Stored data entries
* * * *

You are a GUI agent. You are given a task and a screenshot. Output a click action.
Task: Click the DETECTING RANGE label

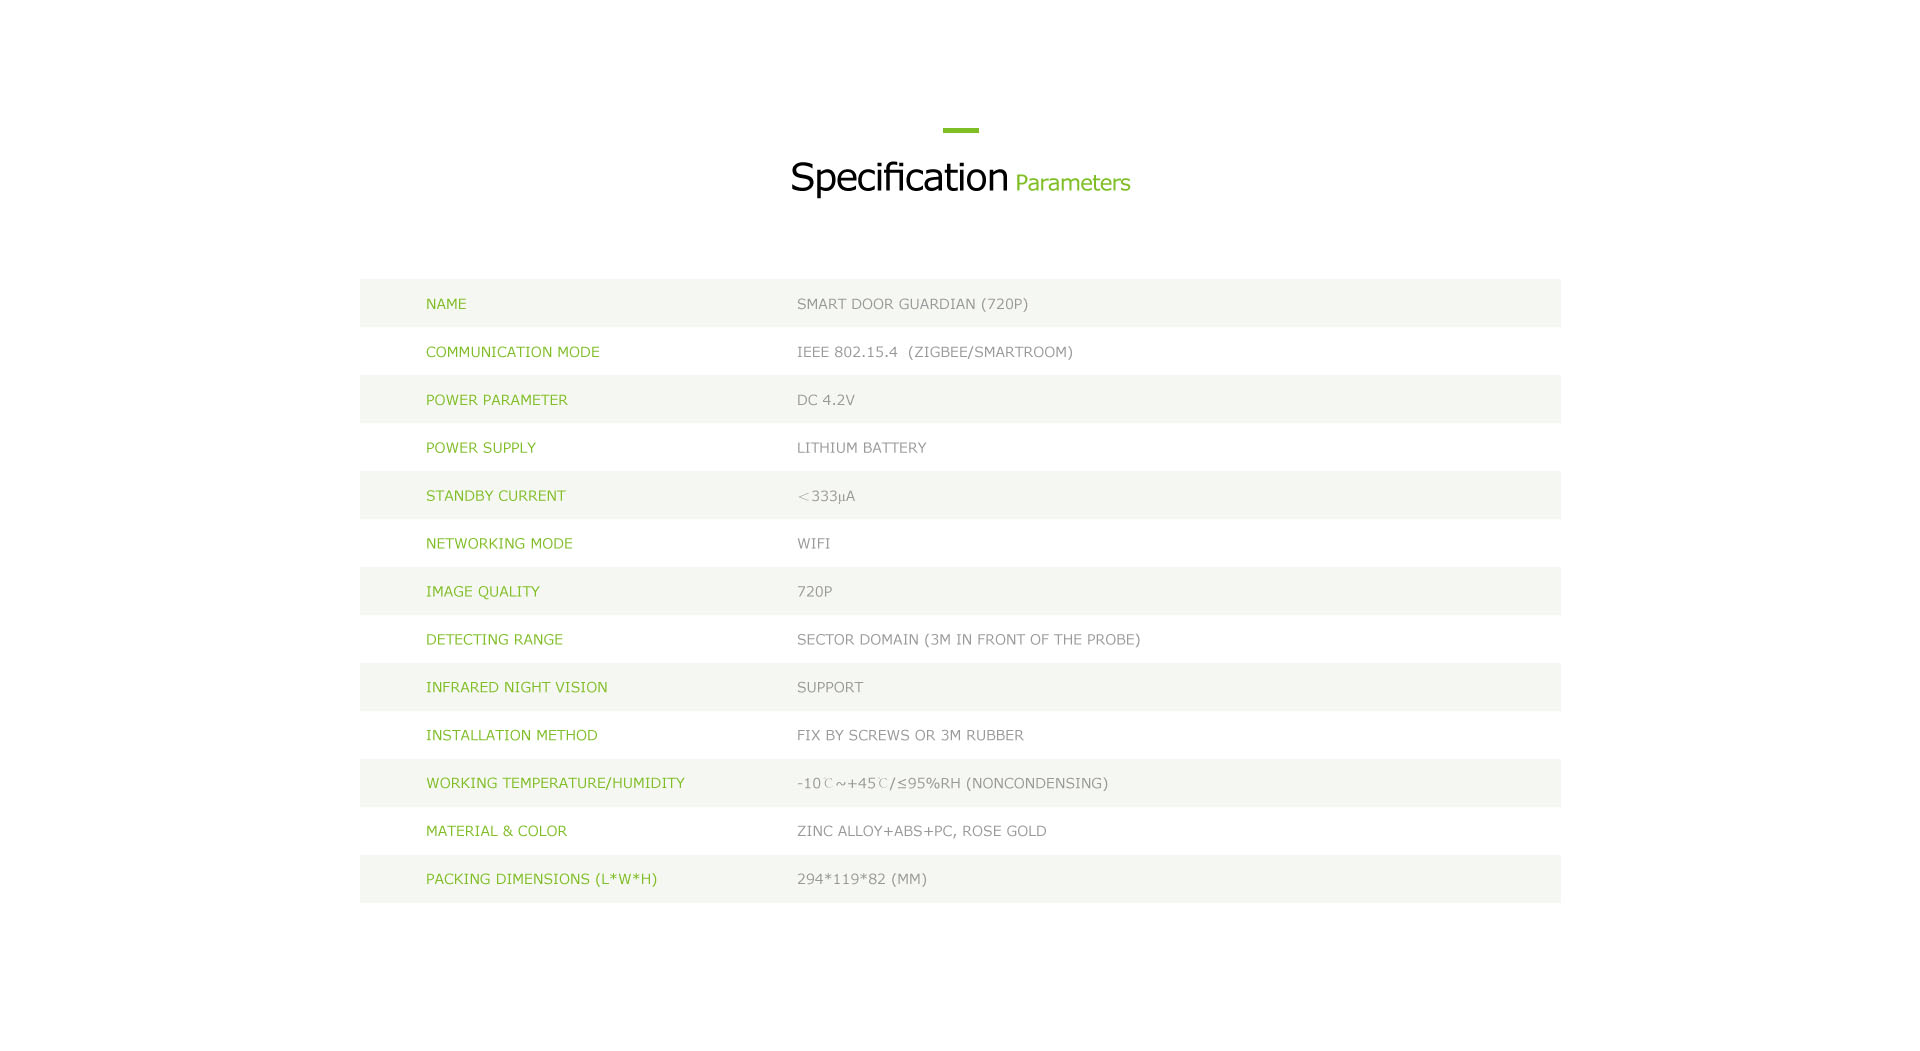494,640
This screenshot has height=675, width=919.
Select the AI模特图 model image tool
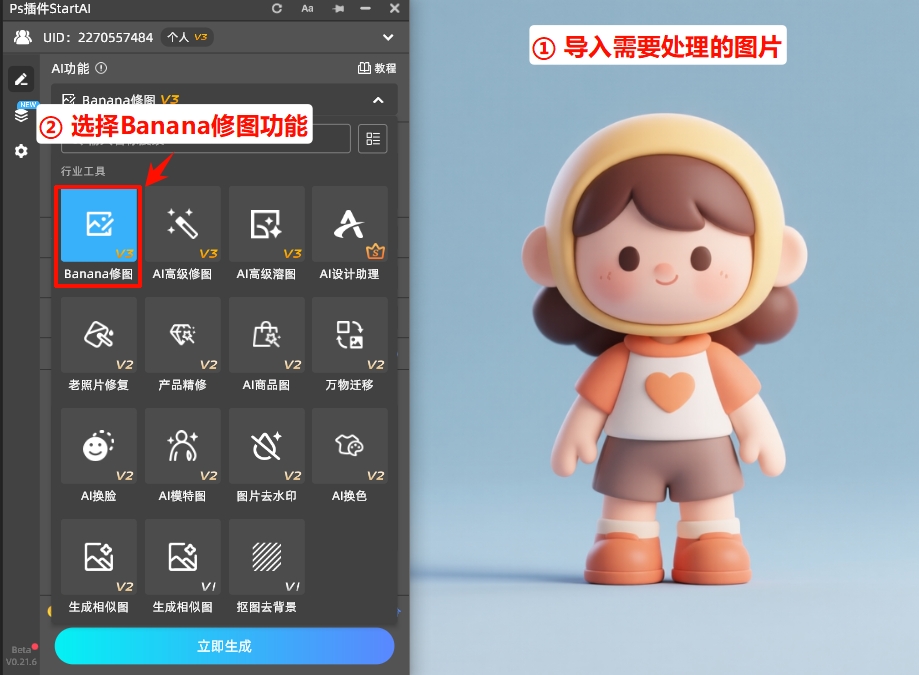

* * * *

◆ **WHAT IS NEEDED**
Take the line containing "This screenshot has height=675, width=919." and all lines after it to the end of the data above, and reproduce them exactly, leaving out pictures. Nothing else belongs in the copy.

◆ **SOLUTION TO THIS PROBLEM**
This screenshot has height=675, width=919.
Select the AI模特图 model image tool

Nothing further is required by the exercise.